— EXERCISES TO COMPLETE —
1) Using the essay on femvertising below, explain in one to three sentences why women have become the prime target audience for many brands.
2) In the essay on femvertising below, what are the two categories into which studies have classified power?

— PASSAGE PROVIDED —
"Tell me, what is it that you truly desire?” This phrase clicked while watching Lucifer on Netflix (my newfound addiction). The question left me wondering (as a storyteller and an adwoman), whether this is what we are always attempting to dig out from our consumers. I found the question fascinating because it brought so much to the fore when searching for an answer! It made me ponder the thought that maybe this question gave rise to ‘femvertising’.
Gone are the times when women were subservient to men and were projected to the media as such. They were shown confined within four walls, immersed in household chores or looking after their family and children – and if anyone had to make a sacrifice, it would be them. Advertising in the seventies and eighties depicted women in docile roles. It is an accepted fact that ads are a reflection of society; of the prevailing social system at the time of execution. The portrayal of women was mainly as objectified sex symbols and the reason why women often featured in advertising that was not aimed at them. In those days, a women’s destiny was limited to her role as a mother and wife and men were considered the decision makers of the family; women were portrayed as submissive and men as the bread earners, hence aggressive and adventurous.
In the last couple of decades, there has been a significant shift in the roles assigned to women and their place in society. Once totally dependent on men, they have become the liberated women of the 21st century; either earning an independent salary or with views of their own. Their role has metamorphosed from domestic managers to prime purchasers who the make decisions on behalf of the family, turning them into the prime target audience for many brands.
Power has been defined as the ability to change the behaviour of others. Studies have classified power into two categories: power-over and power-to. Women do not consider power as just dominance (power-over), but as the capability to improve one’s self (power-to).

— ENTRIES SHOWN —
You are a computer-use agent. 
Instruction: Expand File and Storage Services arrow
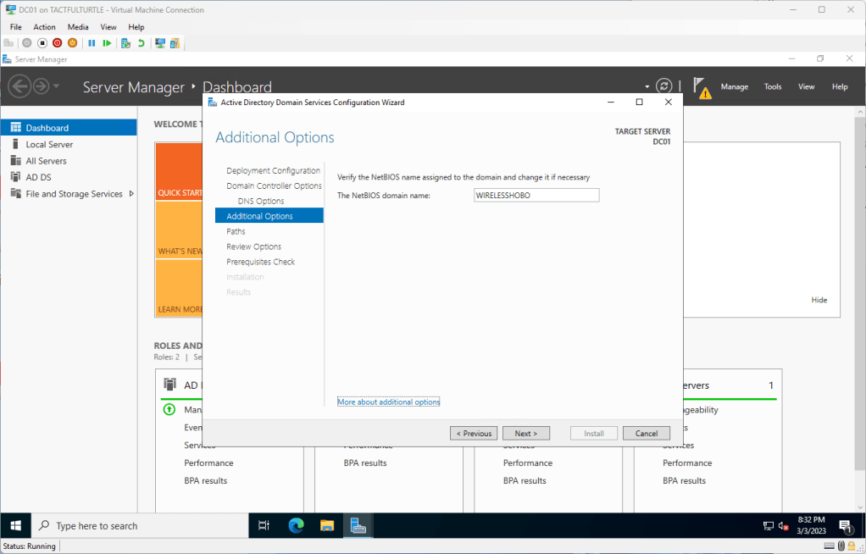tap(131, 194)
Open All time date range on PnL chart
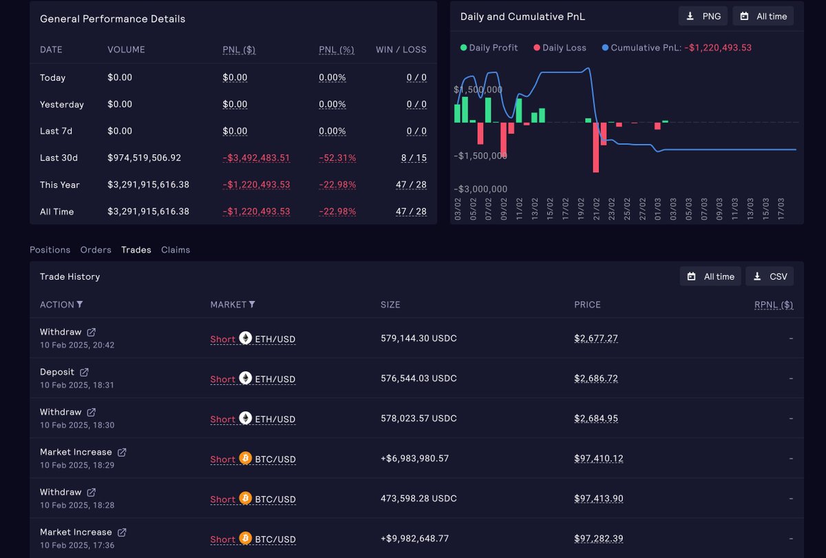The height and width of the screenshot is (558, 826). pyautogui.click(x=763, y=16)
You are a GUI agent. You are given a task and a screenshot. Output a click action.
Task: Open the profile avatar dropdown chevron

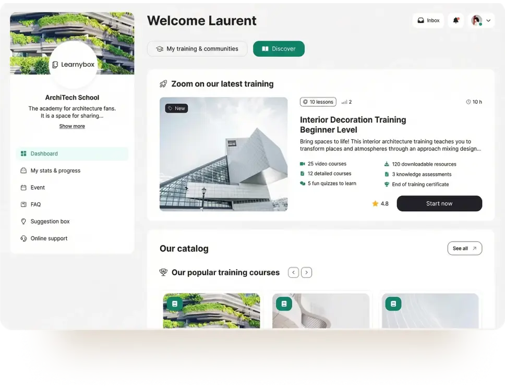pos(488,20)
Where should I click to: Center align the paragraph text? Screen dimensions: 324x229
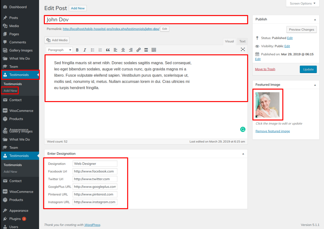pos(123,50)
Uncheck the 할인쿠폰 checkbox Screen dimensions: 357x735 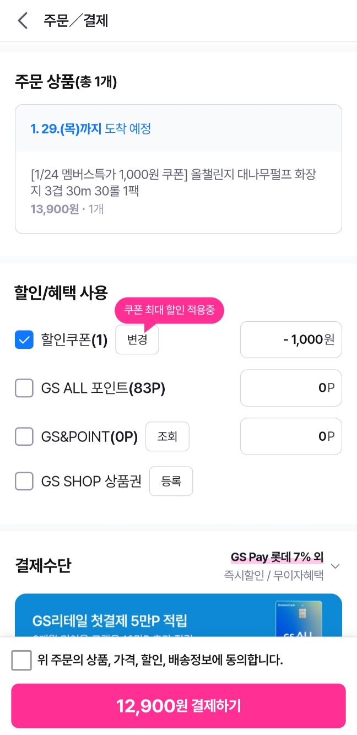click(24, 340)
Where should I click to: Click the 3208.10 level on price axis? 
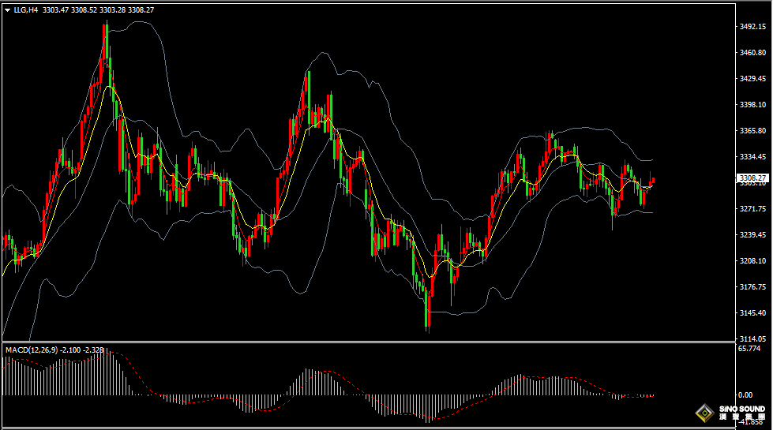tap(752, 260)
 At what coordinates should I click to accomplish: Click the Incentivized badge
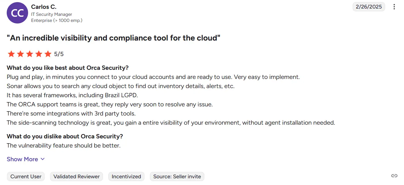(126, 176)
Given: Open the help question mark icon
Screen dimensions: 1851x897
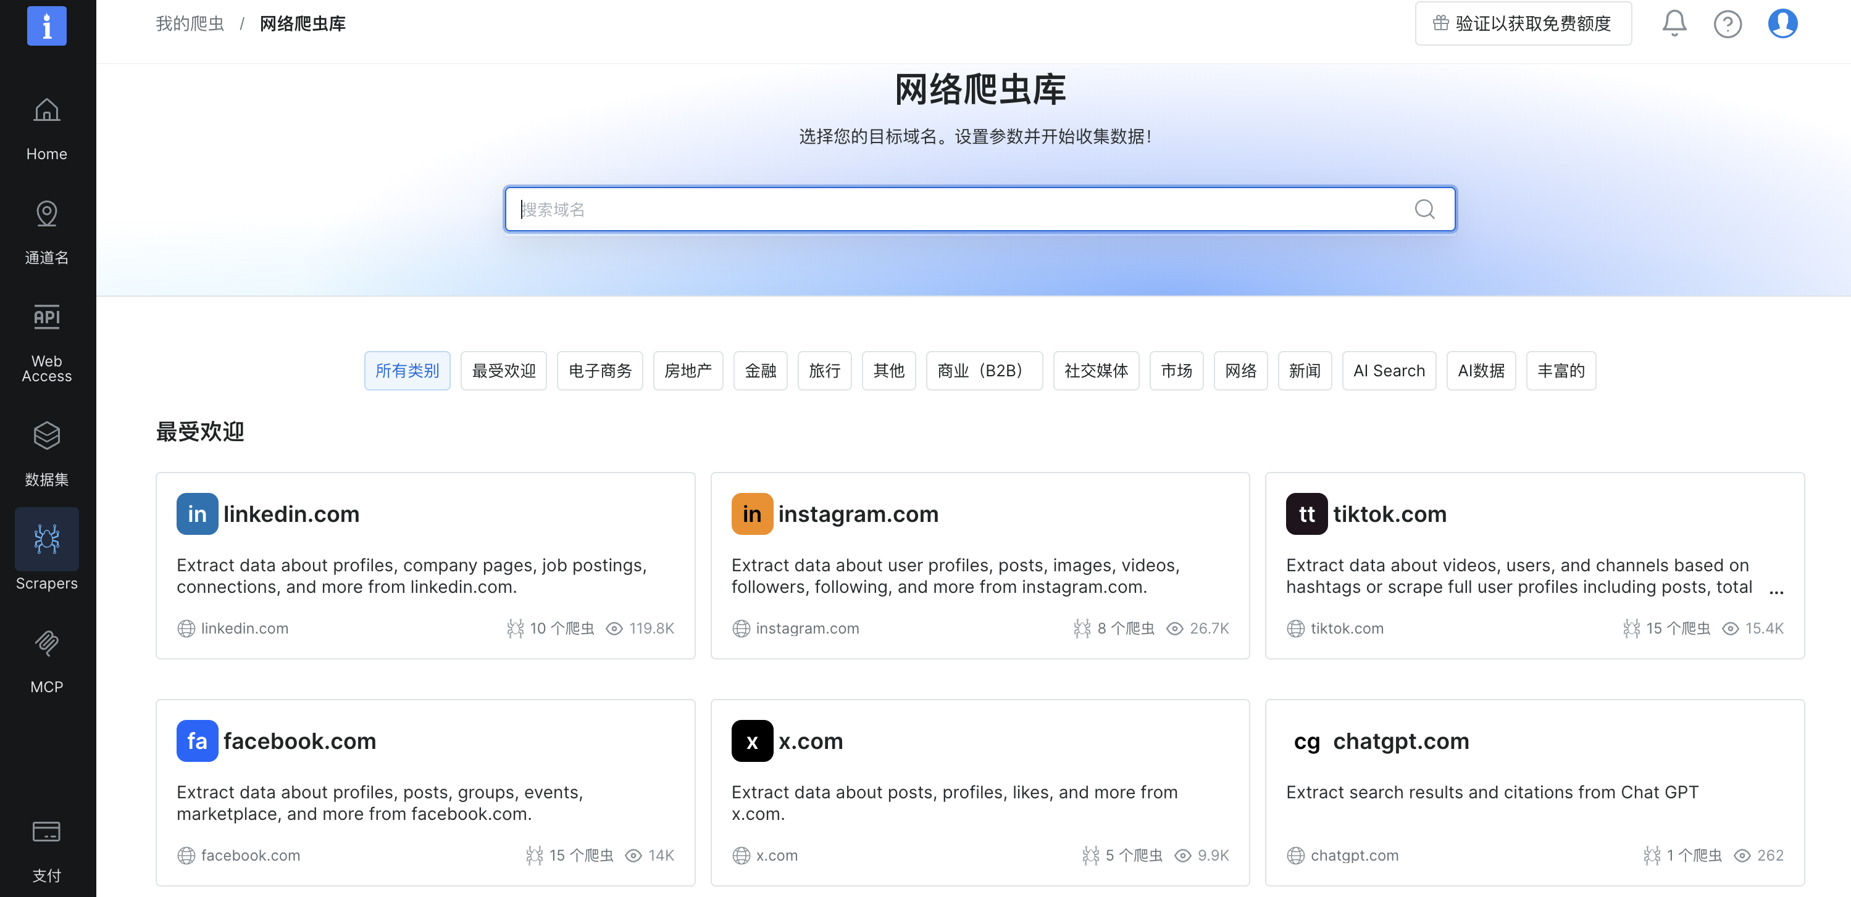Looking at the screenshot, I should tap(1727, 24).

— TASK RESULTS —
1) In the last couple of decades, women's role has changed from domestic managers to prime purchasers who make decisions on behalf of the family. That change has made them the prime target audience for many brands.

2) Power-over and power-to.